▸ Your objective
Return verbatim the lines of the items between the line holding "coordinates (231, 910)." and the line holding "The image size is (2576, 1449).", inclusive.

============================================================

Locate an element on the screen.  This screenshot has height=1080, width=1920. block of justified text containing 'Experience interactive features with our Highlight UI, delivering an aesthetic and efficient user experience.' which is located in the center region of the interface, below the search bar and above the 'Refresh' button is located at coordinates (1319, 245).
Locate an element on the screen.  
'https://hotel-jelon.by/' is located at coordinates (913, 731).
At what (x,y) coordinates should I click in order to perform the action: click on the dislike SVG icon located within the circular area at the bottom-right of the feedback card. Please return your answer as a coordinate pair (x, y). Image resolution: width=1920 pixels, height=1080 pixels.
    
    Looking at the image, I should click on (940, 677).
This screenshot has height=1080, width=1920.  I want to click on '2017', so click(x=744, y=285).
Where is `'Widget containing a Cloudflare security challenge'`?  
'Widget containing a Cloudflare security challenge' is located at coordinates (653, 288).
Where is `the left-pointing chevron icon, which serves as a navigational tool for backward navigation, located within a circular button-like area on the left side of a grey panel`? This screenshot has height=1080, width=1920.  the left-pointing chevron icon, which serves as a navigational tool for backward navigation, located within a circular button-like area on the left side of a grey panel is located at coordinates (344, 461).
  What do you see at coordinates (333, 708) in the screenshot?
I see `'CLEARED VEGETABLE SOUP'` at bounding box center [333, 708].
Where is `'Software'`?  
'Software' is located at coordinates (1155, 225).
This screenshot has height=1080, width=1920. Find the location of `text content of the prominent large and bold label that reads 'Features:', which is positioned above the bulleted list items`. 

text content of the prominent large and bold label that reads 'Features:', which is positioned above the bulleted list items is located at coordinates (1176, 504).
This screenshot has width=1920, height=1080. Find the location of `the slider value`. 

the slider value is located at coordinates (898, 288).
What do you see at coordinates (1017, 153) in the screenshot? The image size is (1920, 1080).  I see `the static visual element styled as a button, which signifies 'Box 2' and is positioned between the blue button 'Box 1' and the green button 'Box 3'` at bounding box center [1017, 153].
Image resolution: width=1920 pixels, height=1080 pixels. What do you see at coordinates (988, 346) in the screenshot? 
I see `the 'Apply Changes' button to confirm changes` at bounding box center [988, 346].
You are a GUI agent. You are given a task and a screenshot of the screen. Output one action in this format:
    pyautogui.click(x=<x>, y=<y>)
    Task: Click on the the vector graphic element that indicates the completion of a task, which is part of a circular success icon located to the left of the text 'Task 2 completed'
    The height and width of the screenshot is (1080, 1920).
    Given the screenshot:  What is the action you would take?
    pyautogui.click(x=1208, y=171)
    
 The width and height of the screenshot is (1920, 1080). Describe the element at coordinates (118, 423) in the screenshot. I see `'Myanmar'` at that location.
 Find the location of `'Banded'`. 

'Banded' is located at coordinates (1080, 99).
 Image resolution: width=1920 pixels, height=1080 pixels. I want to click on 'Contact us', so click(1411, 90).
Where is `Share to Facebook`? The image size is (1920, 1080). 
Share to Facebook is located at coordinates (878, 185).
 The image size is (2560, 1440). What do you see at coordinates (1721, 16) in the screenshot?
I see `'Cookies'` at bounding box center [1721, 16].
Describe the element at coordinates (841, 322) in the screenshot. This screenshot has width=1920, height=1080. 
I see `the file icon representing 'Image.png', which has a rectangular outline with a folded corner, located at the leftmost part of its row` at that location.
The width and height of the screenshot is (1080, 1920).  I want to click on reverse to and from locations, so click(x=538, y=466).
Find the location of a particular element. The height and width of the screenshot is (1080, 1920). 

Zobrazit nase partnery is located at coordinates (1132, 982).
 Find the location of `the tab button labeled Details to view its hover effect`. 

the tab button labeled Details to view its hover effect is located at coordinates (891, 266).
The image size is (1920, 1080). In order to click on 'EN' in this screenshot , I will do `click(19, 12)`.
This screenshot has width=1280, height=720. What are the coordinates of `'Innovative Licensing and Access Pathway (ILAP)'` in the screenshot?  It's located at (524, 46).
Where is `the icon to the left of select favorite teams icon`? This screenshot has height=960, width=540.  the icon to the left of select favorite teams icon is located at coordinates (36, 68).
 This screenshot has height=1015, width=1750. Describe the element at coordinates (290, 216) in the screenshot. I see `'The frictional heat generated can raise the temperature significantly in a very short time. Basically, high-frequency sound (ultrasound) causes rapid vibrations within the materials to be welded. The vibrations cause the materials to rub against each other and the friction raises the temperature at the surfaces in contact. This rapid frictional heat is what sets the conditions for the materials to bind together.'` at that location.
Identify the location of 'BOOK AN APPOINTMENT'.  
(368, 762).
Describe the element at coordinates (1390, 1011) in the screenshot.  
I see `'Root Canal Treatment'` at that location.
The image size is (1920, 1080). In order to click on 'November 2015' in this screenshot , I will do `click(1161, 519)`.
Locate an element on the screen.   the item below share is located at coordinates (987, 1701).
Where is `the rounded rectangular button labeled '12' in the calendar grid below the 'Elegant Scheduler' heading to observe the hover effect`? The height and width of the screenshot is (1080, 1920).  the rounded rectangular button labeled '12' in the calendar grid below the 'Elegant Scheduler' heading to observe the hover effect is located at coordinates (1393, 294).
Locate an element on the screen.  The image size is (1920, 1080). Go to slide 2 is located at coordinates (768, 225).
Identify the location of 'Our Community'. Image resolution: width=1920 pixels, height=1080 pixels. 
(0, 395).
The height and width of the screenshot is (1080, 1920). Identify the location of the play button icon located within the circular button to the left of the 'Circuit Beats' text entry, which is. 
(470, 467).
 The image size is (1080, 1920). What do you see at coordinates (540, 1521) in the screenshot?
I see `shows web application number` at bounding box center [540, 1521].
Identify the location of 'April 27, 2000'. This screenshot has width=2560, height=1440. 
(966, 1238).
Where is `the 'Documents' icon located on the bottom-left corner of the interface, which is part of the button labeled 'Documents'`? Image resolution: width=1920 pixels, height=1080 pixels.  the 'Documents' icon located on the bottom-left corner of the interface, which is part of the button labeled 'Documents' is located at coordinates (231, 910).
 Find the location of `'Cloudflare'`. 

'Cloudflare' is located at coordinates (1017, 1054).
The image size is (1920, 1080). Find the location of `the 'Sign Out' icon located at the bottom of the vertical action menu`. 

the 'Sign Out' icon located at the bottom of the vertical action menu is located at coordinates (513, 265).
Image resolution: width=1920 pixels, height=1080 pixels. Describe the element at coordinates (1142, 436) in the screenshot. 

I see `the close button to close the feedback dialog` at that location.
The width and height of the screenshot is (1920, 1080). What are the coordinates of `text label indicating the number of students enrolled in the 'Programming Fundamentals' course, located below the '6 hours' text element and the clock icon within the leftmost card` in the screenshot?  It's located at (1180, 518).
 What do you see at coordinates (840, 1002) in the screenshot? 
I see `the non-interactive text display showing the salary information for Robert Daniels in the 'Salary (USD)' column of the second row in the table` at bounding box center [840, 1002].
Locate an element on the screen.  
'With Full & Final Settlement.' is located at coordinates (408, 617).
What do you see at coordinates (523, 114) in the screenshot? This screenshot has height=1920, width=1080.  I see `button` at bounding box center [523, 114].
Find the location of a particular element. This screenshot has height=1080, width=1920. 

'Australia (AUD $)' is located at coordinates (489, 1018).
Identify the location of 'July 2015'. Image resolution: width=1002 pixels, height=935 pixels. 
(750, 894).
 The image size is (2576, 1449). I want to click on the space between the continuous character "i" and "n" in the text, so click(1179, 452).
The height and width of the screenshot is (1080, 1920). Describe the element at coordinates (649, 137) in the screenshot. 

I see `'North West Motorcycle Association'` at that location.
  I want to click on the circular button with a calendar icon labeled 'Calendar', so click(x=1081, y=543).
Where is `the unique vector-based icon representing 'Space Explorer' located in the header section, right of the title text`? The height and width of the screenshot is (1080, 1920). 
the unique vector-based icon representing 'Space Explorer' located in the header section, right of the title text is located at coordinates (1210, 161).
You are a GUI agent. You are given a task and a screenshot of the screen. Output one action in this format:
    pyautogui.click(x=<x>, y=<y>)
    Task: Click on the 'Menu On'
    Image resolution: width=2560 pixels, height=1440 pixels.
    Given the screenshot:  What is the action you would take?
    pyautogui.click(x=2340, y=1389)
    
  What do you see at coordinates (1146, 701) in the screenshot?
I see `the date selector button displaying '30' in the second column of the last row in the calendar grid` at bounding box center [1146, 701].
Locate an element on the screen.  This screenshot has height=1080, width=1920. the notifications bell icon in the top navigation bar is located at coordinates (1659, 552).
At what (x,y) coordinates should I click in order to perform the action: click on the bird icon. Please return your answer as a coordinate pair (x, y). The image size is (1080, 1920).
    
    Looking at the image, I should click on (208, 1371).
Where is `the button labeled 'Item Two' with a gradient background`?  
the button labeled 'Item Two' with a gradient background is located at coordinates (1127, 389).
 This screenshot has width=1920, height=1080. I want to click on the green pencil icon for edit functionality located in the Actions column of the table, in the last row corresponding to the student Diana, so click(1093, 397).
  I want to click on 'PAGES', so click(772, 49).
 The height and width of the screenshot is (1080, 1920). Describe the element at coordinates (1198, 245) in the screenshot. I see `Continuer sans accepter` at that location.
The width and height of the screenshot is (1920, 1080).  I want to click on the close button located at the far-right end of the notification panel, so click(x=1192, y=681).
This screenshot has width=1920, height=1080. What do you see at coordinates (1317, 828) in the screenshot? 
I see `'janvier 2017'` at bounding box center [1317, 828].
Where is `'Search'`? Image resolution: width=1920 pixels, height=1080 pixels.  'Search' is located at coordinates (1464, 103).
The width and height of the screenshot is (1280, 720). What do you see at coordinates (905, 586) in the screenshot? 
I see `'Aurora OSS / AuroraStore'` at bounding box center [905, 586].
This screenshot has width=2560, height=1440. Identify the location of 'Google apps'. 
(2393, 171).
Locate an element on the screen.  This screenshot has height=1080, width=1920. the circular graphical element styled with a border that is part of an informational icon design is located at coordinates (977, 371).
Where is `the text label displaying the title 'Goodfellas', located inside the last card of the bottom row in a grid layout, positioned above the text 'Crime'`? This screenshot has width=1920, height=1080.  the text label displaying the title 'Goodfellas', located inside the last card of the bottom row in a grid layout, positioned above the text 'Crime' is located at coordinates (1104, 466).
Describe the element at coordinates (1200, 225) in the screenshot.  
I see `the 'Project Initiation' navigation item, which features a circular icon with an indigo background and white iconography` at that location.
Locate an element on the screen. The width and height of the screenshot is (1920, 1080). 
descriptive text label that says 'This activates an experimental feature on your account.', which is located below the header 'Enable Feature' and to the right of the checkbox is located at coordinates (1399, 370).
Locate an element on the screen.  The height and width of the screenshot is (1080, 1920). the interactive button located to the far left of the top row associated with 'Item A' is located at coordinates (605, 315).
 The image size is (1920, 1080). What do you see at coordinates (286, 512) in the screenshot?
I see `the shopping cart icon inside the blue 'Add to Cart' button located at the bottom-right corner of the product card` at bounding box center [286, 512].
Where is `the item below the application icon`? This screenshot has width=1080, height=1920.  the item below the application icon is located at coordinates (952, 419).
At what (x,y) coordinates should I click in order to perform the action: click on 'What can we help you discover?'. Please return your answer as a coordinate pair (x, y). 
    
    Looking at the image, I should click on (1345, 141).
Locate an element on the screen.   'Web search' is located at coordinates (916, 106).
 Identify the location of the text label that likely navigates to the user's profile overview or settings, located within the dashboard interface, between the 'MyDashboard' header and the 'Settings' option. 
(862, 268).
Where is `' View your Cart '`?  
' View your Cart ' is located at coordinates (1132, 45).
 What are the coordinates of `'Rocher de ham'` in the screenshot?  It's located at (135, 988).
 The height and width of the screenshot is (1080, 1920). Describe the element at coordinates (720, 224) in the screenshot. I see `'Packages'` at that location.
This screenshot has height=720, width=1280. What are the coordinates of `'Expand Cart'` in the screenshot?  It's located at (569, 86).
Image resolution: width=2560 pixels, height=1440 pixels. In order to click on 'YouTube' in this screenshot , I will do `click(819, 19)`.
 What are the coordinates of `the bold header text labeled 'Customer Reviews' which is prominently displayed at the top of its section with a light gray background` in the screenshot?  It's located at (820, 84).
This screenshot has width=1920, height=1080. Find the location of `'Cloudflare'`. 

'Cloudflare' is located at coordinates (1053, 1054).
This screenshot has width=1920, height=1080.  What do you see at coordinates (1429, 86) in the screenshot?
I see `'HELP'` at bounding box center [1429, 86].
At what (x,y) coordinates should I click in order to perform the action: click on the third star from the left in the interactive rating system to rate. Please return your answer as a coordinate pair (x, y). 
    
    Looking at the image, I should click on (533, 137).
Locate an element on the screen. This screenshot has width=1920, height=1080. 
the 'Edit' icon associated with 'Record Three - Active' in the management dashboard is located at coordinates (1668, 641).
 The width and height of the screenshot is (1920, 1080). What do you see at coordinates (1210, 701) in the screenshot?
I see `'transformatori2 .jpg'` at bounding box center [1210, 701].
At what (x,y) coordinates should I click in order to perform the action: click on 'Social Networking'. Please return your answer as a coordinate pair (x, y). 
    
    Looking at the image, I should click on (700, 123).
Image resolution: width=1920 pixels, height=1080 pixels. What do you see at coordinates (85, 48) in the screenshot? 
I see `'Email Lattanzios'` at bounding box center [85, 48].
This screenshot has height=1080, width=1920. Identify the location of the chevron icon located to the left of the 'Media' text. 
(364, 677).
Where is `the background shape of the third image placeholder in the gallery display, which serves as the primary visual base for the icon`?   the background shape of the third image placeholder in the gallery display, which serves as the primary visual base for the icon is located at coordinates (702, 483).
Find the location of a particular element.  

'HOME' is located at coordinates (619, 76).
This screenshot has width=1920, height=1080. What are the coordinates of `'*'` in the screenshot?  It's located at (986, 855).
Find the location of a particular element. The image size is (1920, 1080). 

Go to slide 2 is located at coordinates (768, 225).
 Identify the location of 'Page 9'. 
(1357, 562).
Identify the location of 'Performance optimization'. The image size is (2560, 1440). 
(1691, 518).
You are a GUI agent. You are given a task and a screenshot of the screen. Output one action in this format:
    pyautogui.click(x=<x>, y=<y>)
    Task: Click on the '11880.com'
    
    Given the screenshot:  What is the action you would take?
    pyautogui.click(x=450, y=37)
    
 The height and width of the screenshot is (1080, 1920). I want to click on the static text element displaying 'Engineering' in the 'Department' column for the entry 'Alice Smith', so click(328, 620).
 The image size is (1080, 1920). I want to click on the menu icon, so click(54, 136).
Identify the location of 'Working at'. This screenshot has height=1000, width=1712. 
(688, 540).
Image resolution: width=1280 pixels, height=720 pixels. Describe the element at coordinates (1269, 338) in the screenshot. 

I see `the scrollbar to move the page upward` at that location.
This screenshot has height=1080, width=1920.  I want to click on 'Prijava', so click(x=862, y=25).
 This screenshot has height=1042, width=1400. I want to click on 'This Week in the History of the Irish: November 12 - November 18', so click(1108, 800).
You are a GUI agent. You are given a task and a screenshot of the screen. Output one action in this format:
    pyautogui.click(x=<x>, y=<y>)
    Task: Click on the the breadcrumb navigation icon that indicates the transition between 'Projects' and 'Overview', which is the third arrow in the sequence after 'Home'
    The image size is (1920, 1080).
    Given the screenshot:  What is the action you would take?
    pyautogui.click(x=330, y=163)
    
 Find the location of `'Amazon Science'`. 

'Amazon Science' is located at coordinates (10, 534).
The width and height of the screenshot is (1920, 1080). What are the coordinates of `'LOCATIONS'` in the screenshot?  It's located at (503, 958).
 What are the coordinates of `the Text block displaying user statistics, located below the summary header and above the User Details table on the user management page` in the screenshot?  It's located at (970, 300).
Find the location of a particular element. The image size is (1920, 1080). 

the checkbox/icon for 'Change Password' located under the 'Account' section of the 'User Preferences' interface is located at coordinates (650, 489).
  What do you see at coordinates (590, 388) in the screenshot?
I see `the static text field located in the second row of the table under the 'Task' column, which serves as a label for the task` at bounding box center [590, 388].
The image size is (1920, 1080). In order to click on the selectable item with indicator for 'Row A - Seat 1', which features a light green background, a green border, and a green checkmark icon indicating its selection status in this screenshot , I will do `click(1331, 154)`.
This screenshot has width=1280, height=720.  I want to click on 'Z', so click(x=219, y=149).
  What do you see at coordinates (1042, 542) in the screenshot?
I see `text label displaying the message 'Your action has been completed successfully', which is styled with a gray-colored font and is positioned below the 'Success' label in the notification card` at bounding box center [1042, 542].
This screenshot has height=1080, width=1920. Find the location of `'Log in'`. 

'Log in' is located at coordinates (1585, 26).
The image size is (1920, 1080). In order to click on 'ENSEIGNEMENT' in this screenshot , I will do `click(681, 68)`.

============================================================

▸ Output of the task
Where is `the 'Documents' icon located on the bottom-left corner of the interface, which is part of the button labeled 'Documents'`? Image resolution: width=1920 pixels, height=1080 pixels.  the 'Documents' icon located on the bottom-left corner of the interface, which is part of the button labeled 'Documents' is located at coordinates (231, 910).
 Find the location of `'Cloudflare'`. 

'Cloudflare' is located at coordinates (1017, 1054).
The image size is (1920, 1080). Find the location of `the 'Sign Out' icon located at the bottom of the vertical action menu`. 

the 'Sign Out' icon located at the bottom of the vertical action menu is located at coordinates (513, 265).
Image resolution: width=1920 pixels, height=1080 pixels. Describe the element at coordinates (1142, 436) in the screenshot. 

I see `the close button to close the feedback dialog` at that location.
The width and height of the screenshot is (1920, 1080). What are the coordinates of `text label indicating the number of students enrolled in the 'Programming Fundamentals' course, located below the '6 hours' text element and the clock icon within the leftmost card` in the screenshot?  It's located at (1180, 518).
 What do you see at coordinates (840, 1002) in the screenshot? 
I see `the non-interactive text display showing the salary information for Robert Daniels in the 'Salary (USD)' column of the second row in the table` at bounding box center [840, 1002].
Locate an element on the screen.  
'With Full & Final Settlement.' is located at coordinates (408, 617).
What do you see at coordinates (523, 114) in the screenshot? This screenshot has height=1920, width=1080.  I see `button` at bounding box center [523, 114].
Find the location of a particular element. This screenshot has height=1080, width=1920. 

'Australia (AUD $)' is located at coordinates (489, 1018).
Identify the location of 'July 2015'. Image resolution: width=1002 pixels, height=935 pixels. 
(750, 894).
 The image size is (2576, 1449). I want to click on the space between the continuous character "i" and "n" in the text, so click(1179, 452).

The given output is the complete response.